Mr Schieffer’s attitude — and the Post‘s fawning approval of it — is not unusual. Indeed, it’s the norm. But this attitude toward voting is irritatingly thoughtless.
This attitude reflects the myth that political action is as noble, or even nobler, than private actions. Much more so than if I vote, I feel big and strong when I act consistently to be a loving father, husband, son, and brother – when I help my friends and neighbors – when I perform my job well – when I pay my bills – when I save for my retirement — in short, when I take responsibility for matters that are within my control.
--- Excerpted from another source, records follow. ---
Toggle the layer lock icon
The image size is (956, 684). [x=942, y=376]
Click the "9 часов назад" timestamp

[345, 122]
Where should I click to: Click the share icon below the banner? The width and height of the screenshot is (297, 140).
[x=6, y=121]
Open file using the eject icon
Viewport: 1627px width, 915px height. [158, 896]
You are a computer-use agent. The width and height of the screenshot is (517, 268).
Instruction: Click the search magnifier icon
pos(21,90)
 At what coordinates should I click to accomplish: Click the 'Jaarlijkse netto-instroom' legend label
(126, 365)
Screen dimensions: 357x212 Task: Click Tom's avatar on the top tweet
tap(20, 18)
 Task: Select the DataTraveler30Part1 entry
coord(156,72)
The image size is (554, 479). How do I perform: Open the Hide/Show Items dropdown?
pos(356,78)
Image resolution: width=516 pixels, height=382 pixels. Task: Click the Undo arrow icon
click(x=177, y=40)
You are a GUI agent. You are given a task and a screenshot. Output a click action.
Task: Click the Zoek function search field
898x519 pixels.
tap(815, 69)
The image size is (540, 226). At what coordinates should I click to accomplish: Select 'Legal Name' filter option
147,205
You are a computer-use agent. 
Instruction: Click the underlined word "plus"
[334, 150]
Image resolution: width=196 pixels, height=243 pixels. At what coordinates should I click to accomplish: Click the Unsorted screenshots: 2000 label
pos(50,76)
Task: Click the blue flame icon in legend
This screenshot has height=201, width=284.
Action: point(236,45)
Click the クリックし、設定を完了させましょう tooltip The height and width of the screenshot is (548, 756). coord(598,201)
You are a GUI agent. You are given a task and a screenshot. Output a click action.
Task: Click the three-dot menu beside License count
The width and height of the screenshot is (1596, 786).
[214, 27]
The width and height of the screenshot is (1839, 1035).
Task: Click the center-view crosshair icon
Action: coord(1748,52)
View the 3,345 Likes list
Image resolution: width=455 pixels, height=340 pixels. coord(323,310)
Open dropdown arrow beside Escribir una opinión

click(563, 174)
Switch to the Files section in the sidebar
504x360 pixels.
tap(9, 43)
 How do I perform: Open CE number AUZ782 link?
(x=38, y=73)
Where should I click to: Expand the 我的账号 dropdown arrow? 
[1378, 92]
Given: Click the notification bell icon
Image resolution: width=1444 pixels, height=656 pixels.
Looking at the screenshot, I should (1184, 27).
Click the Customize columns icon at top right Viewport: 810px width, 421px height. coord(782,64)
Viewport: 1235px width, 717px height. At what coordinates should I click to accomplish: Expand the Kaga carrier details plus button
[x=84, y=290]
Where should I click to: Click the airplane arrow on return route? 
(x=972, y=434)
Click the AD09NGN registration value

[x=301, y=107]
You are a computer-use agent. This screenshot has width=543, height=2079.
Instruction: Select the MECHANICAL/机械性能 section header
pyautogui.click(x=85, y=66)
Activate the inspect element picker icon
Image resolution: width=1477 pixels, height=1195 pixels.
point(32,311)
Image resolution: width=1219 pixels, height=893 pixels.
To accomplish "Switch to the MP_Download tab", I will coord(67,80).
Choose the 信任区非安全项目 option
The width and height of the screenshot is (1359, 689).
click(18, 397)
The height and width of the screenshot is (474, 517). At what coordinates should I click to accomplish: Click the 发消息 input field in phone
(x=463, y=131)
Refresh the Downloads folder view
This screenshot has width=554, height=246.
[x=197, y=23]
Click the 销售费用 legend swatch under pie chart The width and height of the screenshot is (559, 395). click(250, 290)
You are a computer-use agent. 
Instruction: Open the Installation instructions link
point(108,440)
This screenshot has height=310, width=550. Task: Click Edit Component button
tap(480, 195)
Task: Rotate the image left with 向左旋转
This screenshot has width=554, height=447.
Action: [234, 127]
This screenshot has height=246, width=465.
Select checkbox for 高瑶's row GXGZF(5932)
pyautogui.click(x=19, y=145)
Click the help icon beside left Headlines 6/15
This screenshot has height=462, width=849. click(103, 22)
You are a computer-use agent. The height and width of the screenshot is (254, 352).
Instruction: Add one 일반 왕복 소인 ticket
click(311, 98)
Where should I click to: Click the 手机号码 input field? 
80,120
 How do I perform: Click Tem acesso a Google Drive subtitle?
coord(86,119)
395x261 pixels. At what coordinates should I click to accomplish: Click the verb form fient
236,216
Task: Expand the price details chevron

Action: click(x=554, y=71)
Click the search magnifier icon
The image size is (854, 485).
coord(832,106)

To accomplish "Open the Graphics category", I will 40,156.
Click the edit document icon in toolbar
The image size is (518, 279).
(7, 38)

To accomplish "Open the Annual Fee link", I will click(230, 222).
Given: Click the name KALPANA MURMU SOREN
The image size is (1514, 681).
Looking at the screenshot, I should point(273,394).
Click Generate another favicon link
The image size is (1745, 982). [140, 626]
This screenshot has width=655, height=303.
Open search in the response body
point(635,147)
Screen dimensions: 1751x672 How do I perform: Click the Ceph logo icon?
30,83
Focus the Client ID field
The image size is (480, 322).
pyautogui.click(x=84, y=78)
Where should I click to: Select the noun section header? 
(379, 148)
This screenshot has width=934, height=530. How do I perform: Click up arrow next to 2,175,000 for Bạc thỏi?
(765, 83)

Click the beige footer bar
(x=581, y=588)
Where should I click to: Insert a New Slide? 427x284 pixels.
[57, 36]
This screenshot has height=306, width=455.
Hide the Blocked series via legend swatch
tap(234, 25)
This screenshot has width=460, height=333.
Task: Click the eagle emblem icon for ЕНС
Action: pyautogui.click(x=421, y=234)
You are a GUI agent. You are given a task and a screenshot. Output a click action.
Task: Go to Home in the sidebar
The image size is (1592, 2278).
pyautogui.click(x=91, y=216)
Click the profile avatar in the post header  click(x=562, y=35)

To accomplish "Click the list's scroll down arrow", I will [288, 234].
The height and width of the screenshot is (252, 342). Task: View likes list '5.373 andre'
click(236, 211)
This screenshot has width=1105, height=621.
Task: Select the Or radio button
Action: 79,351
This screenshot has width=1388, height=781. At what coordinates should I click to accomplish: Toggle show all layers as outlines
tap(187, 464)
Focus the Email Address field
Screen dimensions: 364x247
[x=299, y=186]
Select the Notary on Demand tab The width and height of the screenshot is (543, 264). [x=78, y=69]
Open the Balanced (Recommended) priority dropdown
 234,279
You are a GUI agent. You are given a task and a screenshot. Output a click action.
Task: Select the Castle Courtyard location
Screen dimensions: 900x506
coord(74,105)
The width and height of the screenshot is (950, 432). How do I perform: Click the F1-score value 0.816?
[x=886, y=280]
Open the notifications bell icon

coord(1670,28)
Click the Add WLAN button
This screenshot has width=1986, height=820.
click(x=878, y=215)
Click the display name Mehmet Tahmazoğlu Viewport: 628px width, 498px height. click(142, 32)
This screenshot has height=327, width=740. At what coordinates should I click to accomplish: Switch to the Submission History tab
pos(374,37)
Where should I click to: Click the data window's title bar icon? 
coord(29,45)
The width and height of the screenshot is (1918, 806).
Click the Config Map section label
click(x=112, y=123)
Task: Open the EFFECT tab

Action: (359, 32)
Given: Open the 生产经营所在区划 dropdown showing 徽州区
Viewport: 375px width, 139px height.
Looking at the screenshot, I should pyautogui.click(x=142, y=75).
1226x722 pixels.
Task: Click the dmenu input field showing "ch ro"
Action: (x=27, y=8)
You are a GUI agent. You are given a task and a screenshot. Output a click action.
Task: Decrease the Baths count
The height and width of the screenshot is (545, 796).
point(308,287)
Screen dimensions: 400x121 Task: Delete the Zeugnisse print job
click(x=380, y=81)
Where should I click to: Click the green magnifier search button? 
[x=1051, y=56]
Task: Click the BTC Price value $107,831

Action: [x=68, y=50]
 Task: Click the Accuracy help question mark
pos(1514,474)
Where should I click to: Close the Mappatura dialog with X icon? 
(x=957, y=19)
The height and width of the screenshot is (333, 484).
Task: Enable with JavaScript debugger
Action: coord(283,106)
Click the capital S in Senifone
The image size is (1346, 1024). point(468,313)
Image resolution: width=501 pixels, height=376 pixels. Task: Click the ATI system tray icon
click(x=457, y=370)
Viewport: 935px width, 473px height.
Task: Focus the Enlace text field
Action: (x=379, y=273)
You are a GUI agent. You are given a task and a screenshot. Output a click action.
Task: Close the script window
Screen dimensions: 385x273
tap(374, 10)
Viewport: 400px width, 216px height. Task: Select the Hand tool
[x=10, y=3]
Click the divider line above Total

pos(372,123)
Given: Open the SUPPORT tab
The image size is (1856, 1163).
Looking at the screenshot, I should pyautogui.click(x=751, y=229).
Ironically, though, this voting that allegedly makes us "feel big and strong" often results in government relieving us of responsibility for those things that each of us can and should control, while giving each of us an officious and inherently irresponsible say in matters that should be the exclusive private responsibility of each of our fellow citizens.
If Mr. Schieffer, newspaper editorialists, or anyone else really wants to give me the opportunity to feel big and strong, they ought to speak out first and foremost against government policies that treat adults as irresponsible children. I am perfectly capable of saving for my own retirement, of choosing whether or not to patronize a restaurant that permits smoking, of choosing which elements to ingest into my own body, of providing for the education of my son, of deciding what degree of driver and passenger safety I want in my automobile — indeed, of doing a great number of things that government today presumes me to be too gullible or too irresponsible or too childish to do. And what is true of me, an ordinary adult, is true of nearly every other adult.
Government treats me as if I’m small and weak. This fact disgusts me.